## Required action 1
Output the passage of the George Dickie article starting at "A new book on" and ending at "friends and family.", copied word for word.
## Required action 2
Answer these questions from the George Dickie article below:
(a) In which country was George born?
(b) Who wrote the new book about his life?
(c) Which army did he join as a young man?

## Page text

◆ ◆ ◆ ◆ ◆ ◆ ◆

Geordie’s new story
THE controversial life of George Dickie aka Jack Brent from Whithorn has featured in The Galloway Gazette from time to time and always polarises opinions in his home town.
A new book on the undeniably fascinating life of this veteran of the Spanish Civil War and lifelong Communist has just been published, written by his nephew John Dickie, based on letters sent by George/Jack to his friends and family.
George was born in Canada but returned to Whithorn as a baby to be raised by his grandmother. As a young man, he was disillusioned by the lack of opportunities available in rural Wigtownshire and joined the British Army. But after getting into trouble he deserted and ran away to London changing his name to Jack Brent as his train had passed through Brent Junction on its way to Euston, as family legend had it.

◆ ◆ ◆ ◆ ◆ ◆ ◆

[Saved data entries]
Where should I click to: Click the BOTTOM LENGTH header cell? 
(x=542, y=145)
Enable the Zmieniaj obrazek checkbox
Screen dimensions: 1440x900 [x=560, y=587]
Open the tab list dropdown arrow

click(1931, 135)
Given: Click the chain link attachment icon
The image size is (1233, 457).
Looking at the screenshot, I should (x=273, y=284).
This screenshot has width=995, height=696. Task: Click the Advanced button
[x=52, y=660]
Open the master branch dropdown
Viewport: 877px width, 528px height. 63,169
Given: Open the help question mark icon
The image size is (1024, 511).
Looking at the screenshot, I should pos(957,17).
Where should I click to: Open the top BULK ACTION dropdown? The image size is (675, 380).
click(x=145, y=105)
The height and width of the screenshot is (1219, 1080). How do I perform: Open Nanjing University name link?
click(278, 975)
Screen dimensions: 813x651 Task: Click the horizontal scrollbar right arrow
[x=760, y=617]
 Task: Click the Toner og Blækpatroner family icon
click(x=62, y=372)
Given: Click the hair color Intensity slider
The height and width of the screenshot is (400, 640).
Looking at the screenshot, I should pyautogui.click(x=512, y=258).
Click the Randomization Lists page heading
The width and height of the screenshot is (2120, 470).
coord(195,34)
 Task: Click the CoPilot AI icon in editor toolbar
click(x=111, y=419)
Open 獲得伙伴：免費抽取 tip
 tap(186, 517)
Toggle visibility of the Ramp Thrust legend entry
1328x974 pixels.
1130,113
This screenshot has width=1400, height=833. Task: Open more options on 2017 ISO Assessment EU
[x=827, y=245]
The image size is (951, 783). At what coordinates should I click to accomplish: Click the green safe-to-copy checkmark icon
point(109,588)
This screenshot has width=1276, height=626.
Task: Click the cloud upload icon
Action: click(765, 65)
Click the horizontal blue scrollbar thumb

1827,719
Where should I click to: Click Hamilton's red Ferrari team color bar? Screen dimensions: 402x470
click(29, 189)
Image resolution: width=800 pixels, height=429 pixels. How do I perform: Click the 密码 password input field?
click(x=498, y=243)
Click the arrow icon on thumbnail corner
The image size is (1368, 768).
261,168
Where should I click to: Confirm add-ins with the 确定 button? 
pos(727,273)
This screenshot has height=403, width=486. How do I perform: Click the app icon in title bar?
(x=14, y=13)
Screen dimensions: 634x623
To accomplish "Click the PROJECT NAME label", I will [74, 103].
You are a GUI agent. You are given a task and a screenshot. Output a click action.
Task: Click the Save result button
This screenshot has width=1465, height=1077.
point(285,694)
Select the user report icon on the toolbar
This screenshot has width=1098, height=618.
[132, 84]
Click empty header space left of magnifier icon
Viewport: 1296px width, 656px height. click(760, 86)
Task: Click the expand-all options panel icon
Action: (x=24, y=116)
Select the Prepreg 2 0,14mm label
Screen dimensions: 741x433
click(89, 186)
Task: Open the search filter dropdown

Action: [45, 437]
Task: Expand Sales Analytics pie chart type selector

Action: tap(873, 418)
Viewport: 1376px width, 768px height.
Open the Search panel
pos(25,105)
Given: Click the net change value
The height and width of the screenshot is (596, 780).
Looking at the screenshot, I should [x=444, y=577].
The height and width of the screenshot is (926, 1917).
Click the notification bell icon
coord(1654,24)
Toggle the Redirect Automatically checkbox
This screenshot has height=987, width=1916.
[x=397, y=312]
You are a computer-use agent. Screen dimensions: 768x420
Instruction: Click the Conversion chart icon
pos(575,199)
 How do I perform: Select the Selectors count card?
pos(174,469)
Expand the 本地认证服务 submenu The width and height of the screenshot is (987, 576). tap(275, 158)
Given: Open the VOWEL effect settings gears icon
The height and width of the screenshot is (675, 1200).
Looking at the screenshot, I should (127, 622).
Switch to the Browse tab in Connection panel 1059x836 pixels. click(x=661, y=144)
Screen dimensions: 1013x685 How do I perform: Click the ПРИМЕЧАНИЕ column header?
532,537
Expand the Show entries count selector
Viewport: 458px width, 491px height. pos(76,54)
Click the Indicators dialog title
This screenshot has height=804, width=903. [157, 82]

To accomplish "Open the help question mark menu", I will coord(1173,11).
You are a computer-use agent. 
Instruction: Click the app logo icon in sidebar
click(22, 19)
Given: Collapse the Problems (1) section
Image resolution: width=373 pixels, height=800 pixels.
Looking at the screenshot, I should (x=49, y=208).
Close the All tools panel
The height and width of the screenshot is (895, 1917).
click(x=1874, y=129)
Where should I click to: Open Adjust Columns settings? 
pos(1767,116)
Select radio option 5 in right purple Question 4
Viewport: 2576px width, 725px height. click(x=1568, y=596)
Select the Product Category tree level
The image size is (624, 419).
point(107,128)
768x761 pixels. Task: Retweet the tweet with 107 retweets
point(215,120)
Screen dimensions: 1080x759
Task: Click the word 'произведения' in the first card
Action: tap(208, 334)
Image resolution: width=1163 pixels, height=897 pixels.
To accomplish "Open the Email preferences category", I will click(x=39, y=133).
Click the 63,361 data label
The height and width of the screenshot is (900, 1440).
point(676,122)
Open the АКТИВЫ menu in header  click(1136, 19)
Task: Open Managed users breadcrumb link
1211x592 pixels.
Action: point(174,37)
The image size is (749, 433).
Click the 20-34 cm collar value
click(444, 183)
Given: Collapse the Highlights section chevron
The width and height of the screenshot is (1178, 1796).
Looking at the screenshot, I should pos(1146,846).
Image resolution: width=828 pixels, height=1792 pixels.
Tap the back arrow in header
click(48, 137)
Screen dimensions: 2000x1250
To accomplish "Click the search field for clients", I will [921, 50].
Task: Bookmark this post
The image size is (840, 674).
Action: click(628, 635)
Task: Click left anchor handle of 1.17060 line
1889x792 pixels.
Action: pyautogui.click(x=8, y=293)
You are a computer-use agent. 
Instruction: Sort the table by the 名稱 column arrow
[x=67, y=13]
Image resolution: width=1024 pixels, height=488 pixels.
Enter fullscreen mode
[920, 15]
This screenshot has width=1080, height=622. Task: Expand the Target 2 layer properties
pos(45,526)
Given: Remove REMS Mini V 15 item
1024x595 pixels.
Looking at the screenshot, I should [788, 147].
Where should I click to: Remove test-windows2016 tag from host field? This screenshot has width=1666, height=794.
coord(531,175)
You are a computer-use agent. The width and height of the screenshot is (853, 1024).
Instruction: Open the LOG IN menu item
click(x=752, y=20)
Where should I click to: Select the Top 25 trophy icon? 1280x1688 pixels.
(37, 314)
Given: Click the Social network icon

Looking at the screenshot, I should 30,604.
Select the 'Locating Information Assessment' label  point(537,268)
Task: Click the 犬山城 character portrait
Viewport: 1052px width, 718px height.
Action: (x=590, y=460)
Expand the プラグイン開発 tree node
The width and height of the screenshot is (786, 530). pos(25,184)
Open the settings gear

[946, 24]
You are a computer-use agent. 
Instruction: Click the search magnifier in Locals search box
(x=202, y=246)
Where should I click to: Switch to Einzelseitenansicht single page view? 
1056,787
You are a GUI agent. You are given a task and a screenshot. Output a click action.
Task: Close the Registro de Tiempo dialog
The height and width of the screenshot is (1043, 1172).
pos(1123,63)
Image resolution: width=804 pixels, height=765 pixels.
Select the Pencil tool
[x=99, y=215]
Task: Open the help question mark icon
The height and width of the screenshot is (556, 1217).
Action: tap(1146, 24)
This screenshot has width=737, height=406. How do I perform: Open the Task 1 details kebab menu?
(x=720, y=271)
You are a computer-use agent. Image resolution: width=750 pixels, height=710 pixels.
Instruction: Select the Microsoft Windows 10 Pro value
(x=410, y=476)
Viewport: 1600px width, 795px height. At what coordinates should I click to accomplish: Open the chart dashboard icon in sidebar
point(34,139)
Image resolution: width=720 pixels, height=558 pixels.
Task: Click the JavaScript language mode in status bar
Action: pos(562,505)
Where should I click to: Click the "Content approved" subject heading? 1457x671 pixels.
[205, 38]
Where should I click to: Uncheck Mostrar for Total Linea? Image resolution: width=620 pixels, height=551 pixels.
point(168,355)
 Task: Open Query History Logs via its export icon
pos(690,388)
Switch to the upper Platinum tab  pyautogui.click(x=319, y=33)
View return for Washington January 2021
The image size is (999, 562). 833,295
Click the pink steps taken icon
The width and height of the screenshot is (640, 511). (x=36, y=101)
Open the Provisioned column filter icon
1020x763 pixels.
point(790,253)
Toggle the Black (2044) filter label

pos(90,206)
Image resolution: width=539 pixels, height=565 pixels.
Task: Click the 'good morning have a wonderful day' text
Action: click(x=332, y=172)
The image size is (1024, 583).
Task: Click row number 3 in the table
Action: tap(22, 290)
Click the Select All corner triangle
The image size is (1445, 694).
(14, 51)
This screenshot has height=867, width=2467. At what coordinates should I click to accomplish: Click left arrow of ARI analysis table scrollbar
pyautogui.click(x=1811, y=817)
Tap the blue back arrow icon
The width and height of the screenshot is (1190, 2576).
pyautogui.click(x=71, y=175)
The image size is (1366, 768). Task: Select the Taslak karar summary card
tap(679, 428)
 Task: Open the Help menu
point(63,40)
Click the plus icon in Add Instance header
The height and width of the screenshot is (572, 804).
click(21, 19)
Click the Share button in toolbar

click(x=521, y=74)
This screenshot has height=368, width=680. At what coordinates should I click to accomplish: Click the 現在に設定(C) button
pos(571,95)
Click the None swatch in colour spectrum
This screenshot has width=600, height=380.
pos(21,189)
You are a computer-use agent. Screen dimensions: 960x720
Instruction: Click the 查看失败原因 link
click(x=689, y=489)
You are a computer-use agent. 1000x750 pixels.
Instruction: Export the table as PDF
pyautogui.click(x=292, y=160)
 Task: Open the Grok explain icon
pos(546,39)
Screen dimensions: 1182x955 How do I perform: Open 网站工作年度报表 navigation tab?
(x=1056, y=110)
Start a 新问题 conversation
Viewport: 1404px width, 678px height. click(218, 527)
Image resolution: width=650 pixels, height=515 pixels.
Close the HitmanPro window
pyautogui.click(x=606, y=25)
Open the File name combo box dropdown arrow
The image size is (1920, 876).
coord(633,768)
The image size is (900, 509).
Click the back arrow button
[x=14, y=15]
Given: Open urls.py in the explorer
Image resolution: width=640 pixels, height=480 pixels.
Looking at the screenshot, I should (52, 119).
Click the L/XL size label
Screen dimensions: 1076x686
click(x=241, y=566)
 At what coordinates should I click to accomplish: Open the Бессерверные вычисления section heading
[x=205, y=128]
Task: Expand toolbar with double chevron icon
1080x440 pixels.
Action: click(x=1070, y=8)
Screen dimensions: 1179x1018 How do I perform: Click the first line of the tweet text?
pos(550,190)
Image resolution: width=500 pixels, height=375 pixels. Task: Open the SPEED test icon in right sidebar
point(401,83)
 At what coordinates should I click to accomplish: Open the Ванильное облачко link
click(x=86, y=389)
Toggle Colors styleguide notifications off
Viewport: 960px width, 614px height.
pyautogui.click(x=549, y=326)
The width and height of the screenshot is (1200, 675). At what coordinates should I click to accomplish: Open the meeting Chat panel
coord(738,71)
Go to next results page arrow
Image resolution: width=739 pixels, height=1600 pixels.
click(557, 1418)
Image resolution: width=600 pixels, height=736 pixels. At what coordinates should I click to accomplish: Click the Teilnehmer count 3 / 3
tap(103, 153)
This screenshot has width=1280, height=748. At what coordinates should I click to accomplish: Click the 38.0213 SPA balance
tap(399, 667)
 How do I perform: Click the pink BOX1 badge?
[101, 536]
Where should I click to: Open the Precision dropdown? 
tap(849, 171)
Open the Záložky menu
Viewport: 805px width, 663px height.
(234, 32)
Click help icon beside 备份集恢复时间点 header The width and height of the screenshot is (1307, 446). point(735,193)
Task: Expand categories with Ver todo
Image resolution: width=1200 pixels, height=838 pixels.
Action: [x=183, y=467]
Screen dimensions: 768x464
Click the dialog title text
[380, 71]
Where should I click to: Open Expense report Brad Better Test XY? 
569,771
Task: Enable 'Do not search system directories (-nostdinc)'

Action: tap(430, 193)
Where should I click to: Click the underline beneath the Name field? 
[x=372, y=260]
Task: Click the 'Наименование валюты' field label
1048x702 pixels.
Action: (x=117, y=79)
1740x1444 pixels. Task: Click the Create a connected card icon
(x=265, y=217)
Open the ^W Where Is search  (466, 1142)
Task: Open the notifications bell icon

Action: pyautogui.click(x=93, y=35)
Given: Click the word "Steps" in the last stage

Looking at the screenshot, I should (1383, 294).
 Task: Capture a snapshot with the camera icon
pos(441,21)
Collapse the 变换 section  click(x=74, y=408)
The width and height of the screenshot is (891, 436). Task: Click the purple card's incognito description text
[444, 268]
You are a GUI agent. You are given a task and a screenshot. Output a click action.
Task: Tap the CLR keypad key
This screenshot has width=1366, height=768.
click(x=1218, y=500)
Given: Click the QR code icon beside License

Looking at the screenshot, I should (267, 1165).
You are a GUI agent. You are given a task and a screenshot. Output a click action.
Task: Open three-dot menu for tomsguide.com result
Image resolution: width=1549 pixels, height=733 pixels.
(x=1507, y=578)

◆ ◆ ◆ ◆ ◆ ◆ ◆

## Problem solution 1
A new book on the undeniably fascinating life of this veteran of the Spanish Civil War and lifelong Communist has just been published, written by his nephew John Dickie, based on letters sent by George/Jack to his friends and family.

## Problem solution 2
(a) Canada
(b) His nephew, John Dickie
(c) The British Army